╭─ Data

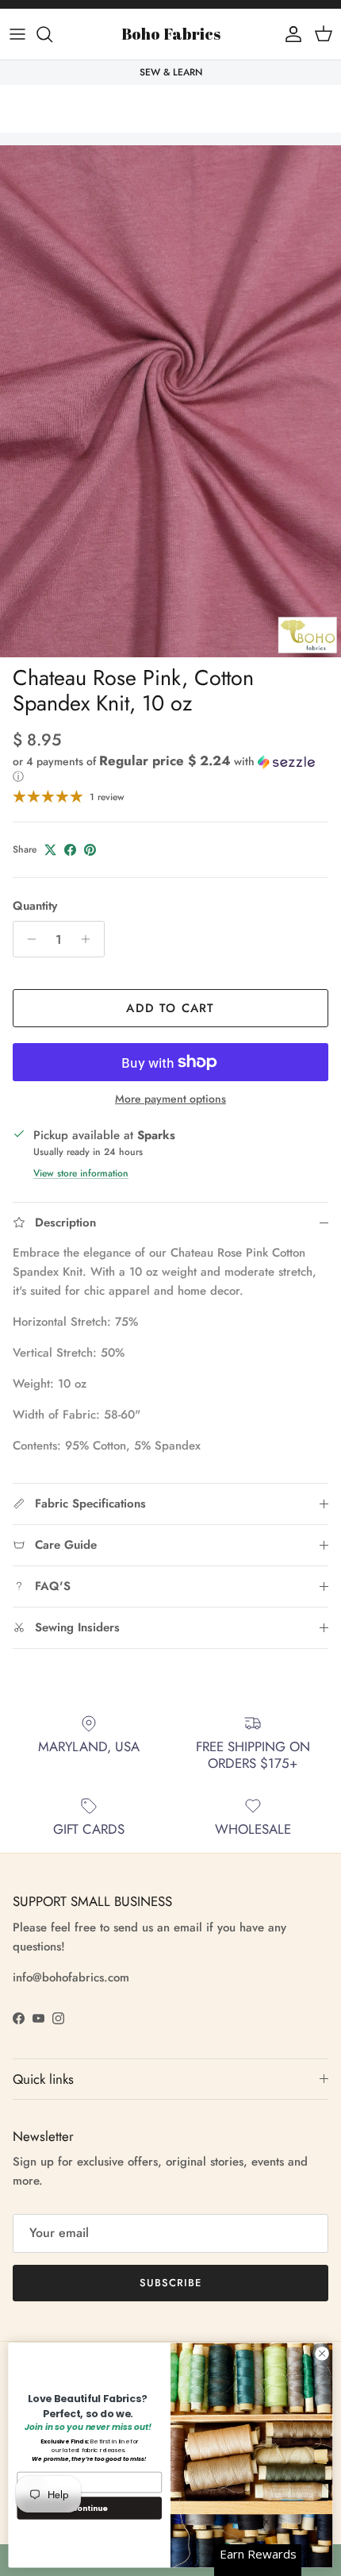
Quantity (35, 906)
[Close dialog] (322, 2354)
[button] (170, 768)
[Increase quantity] (90, 939)
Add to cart (170, 1008)
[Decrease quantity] (27, 939)
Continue (89, 2507)
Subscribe (170, 2282)
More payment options (170, 1099)
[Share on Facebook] (70, 850)
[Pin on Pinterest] (90, 850)
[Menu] (17, 34)
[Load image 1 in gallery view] (170, 401)
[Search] (52, 34)
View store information (80, 1173)
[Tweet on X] (50, 850)
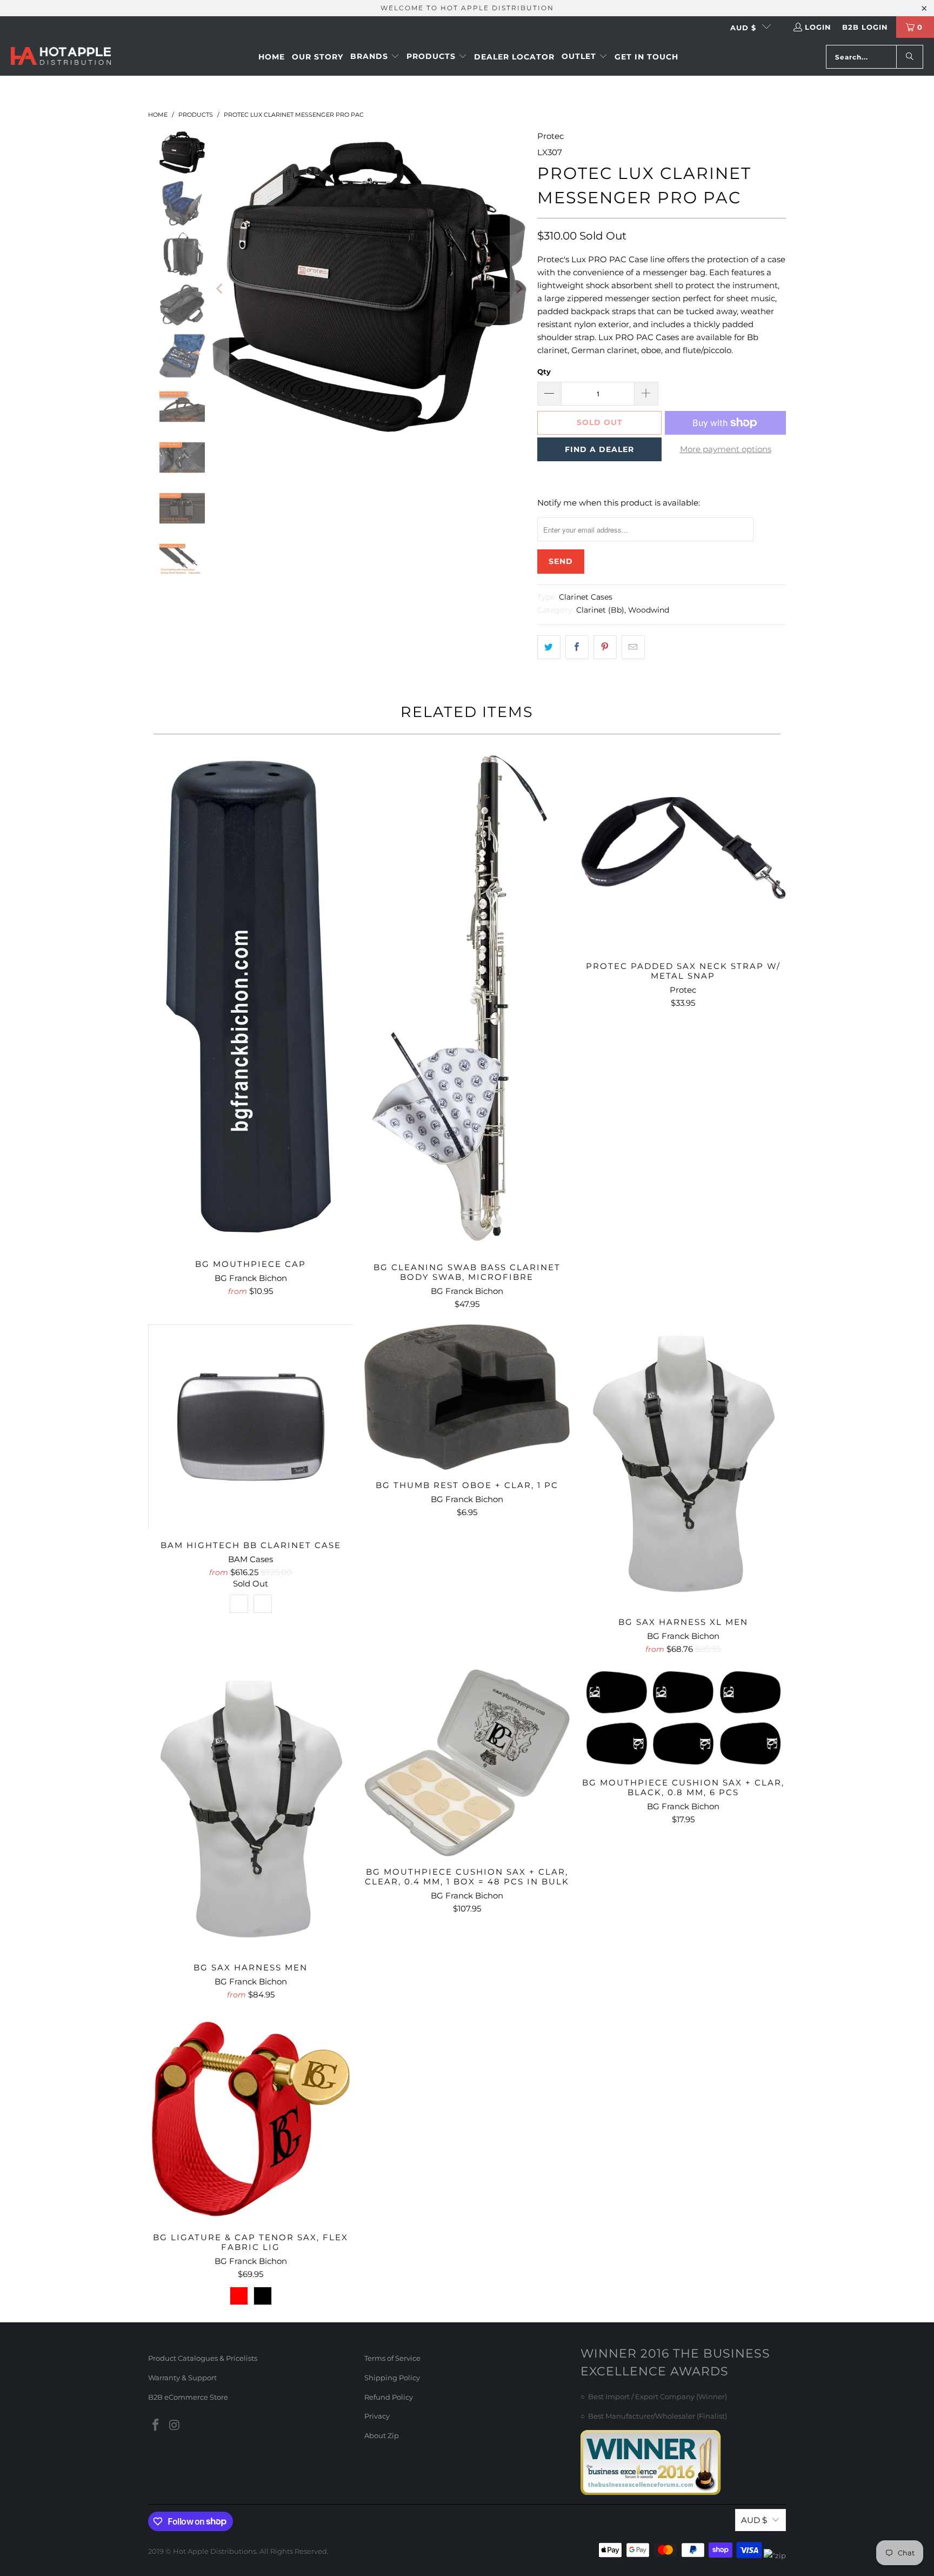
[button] (374, 56)
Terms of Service (392, 2358)
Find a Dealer (599, 449)
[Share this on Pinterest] (605, 647)
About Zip (381, 2435)
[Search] (909, 57)
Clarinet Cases (585, 597)
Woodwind (648, 610)
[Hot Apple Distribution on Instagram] (175, 2426)
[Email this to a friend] (633, 647)
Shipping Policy (392, 2377)
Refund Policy (388, 2397)
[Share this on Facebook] (577, 647)
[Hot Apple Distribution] (61, 57)
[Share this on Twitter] (549, 647)
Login (818, 27)
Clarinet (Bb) (600, 610)
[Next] (518, 289)
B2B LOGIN (865, 27)
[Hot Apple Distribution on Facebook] (156, 2426)
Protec (550, 136)
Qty (544, 371)
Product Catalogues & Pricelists (202, 2358)
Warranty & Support (182, 2377)
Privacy (377, 2416)
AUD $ (743, 27)
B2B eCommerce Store (188, 2397)
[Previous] (220, 289)
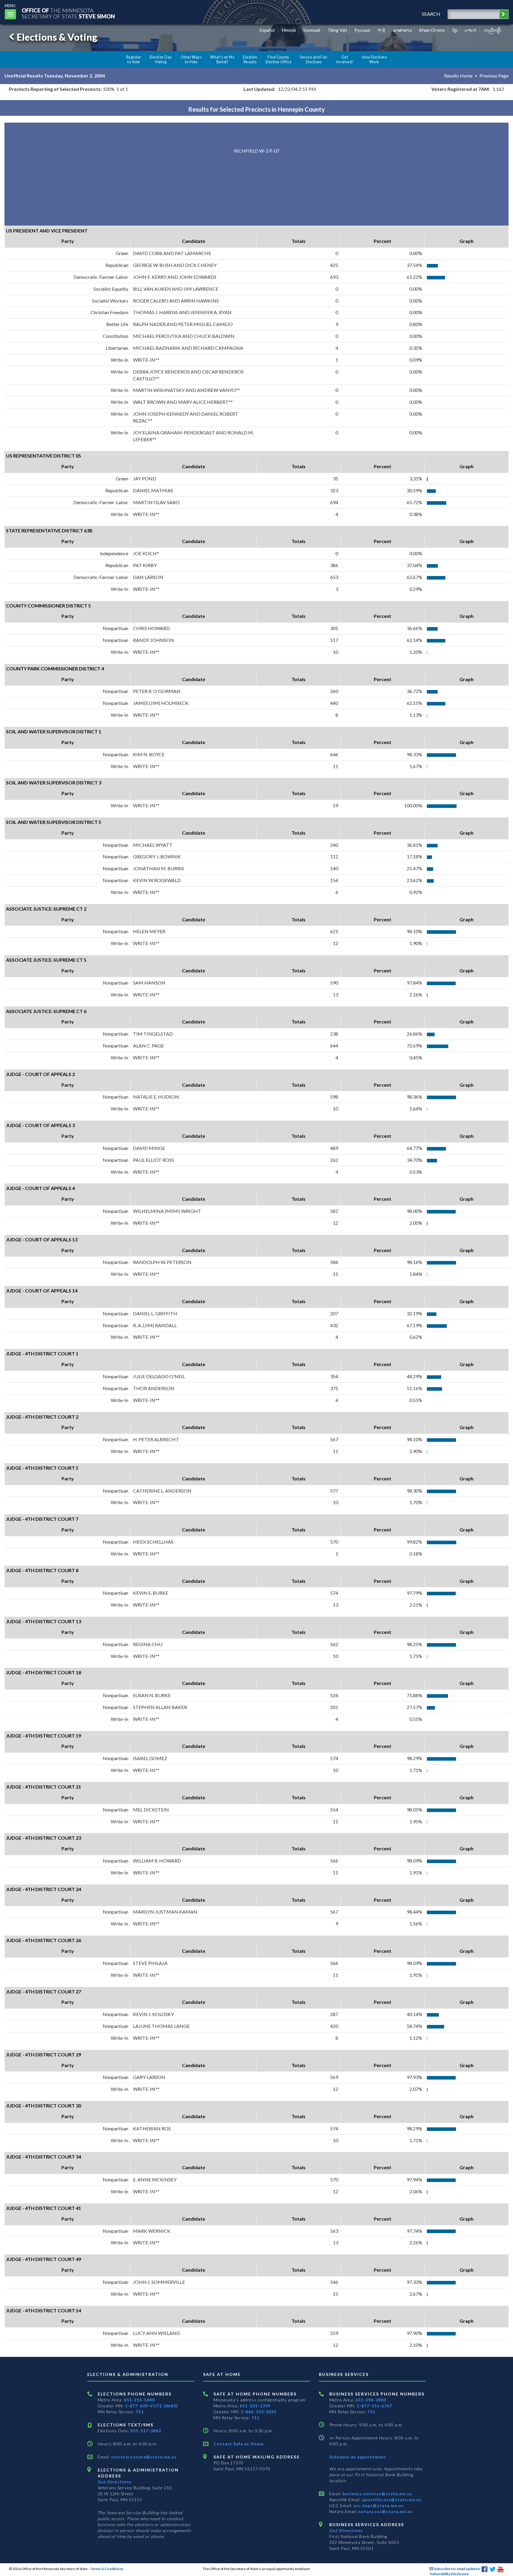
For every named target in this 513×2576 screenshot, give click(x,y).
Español (267, 30)
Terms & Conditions (106, 2568)
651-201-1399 (255, 2405)
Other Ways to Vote (191, 59)
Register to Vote (133, 59)
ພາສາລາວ (402, 30)
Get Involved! (344, 59)
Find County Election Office (278, 59)
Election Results (250, 59)
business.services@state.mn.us (376, 2493)
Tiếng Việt (337, 30)
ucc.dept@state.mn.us (377, 2505)
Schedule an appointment (357, 2456)
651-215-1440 (139, 2399)
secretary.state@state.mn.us (143, 2456)
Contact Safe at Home (238, 2443)
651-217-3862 (145, 2430)
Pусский (362, 30)
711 (140, 2411)
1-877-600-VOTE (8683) (151, 2405)
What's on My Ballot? (222, 59)
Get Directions (115, 2481)
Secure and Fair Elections (313, 59)
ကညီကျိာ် (492, 30)
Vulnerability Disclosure (449, 2574)
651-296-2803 (370, 2399)
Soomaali (311, 30)
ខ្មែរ (454, 30)
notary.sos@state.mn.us (385, 2511)
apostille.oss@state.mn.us (391, 2499)
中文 (382, 30)
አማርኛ (470, 30)
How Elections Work (374, 59)
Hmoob (289, 30)
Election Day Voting (161, 59)
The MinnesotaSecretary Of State (68, 13)
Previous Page (494, 75)
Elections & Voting (57, 37)
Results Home (458, 75)
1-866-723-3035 (258, 2411)
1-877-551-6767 (374, 2405)
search (431, 14)
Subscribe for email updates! (456, 2568)
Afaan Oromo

╰─

§ Task goal: Output only the stretch above from the line with "[Close dialog] (322, 2354)" through the line with "Privacy (377, 2416)", reproduced exactly. Exclude pictures.

§ Expected answer:
[Close dialog] (322, 2354)
[button] (170, 768)
[Increase quantity] (90, 939)
Add to cart (170, 1008)
[Decrease quantity] (27, 939)
Continue (89, 2507)
Subscribe (170, 2282)
More payment options (170, 1099)
[Share on Facebook] (70, 850)
[Pin on Pinterest] (90, 850)
[Menu] (17, 34)
[Load image 1 in gallery view] (170, 401)
[Search] (52, 34)
View store information (80, 1173)
[Tweet on X] (50, 850)
[button] (374, 56)
Terms of Service (392, 2358)
Find a Dealer (599, 449)
[Share this on Pinterest] (605, 647)
About Zip (381, 2435)
[Search] (909, 57)
Clarinet Cases (585, 597)
Woodwind (648, 610)
[Hot Apple Distribution on Instagram] (175, 2426)
[Email this to a friend] (633, 647)
Shipping Policy (392, 2377)
Refund Policy (388, 2397)
[Share this on Facebook] (577, 647)
[Hot Apple Distribution] (61, 57)
[Share this on Twitter] (549, 647)
Login (818, 27)
Clarinet (Bb) (600, 610)
[Next] (518, 289)
B2B LOGIN (865, 27)
[Hot Apple Distribution on Facebook] (156, 2426)
Protec (550, 136)
Qty (544, 371)
Product Catalogues & Pricelists (202, 2358)
Warranty & Support (182, 2377)
Privacy (377, 2416)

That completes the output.